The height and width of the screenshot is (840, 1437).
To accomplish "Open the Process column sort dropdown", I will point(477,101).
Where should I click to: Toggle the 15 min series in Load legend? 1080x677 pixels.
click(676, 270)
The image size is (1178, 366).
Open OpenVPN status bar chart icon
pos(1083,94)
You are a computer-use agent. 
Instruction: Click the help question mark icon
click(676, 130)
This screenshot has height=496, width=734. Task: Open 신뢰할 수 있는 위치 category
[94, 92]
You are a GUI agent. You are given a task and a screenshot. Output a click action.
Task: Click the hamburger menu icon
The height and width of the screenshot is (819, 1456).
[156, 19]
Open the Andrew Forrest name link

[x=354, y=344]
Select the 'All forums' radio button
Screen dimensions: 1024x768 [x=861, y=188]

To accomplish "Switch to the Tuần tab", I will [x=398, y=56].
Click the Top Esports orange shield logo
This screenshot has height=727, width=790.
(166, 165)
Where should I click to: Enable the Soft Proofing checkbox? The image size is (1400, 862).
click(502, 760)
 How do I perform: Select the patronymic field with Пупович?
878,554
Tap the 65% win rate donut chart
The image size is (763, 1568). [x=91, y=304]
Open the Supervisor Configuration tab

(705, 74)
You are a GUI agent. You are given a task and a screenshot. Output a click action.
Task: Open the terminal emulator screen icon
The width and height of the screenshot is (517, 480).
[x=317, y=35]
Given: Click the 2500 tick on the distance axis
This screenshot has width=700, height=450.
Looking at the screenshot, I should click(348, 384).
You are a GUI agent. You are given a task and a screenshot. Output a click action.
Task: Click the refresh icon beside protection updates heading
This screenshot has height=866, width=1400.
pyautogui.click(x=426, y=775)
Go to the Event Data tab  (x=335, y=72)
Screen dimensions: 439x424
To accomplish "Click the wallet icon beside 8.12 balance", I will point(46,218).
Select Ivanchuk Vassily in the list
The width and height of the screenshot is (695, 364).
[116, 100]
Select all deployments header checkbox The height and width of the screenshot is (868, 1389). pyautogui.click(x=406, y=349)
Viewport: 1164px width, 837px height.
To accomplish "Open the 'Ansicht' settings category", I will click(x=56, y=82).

• [INSTRUCTIONS TO FOLLOW]: The full listing above is to be transcribed exactly.

• [RESULT OF THIS TASK]:
The height and width of the screenshot is (840, 1437).
To accomplish "Open the Process column sort dropdown", I will point(477,101).
Where should I click to: Toggle the 15 min series in Load legend? 1080x677 pixels.
click(676, 270)
The image size is (1178, 366).
Open OpenVPN status bar chart icon
pos(1083,94)
You are a computer-use agent. 
Instruction: Click the help question mark icon
click(676, 130)
This screenshot has height=496, width=734. Task: Open 신뢰할 수 있는 위치 category
[94, 92]
You are a GUI agent. You are given a task and a screenshot. Output a click action.
Task: Click the hamburger menu icon
The height and width of the screenshot is (819, 1456).
[156, 19]
Open the Andrew Forrest name link

[x=354, y=344]
Select the 'All forums' radio button
Screen dimensions: 1024x768 [x=861, y=188]

To accomplish "Switch to the Tuần tab", I will [x=398, y=56].
Click the Top Esports orange shield logo
This screenshot has height=727, width=790.
(166, 165)
Where should I click to: Enable the Soft Proofing checkbox? The image size is (1400, 862).
click(502, 760)
 How do I perform: Select the patronymic field with Пупович?
878,554
Tap the 65% win rate donut chart
The image size is (763, 1568). [x=91, y=304]
Open the Supervisor Configuration tab

(705, 74)
You are a GUI agent. You are given a task and a screenshot. Output a click action.
Task: Open the terminal emulator screen icon
The width and height of the screenshot is (517, 480).
[x=317, y=35]
Given: Click the 2500 tick on the distance axis
This screenshot has width=700, height=450.
Looking at the screenshot, I should click(348, 384).
You are a GUI agent. You are given a task and a screenshot. Output a click action.
Task: Click the refresh icon beside protection updates heading
This screenshot has height=866, width=1400.
pyautogui.click(x=426, y=775)
Go to the Event Data tab  (x=335, y=72)
Screen dimensions: 439x424
To accomplish "Click the wallet icon beside 8.12 balance", I will point(46,218).
Select Ivanchuk Vassily in the list
The width and height of the screenshot is (695, 364).
[116, 100]
Select all deployments header checkbox The height and width of the screenshot is (868, 1389). pyautogui.click(x=406, y=349)
Viewport: 1164px width, 837px height.
To accomplish "Open the 'Ansicht' settings category", I will click(x=56, y=82).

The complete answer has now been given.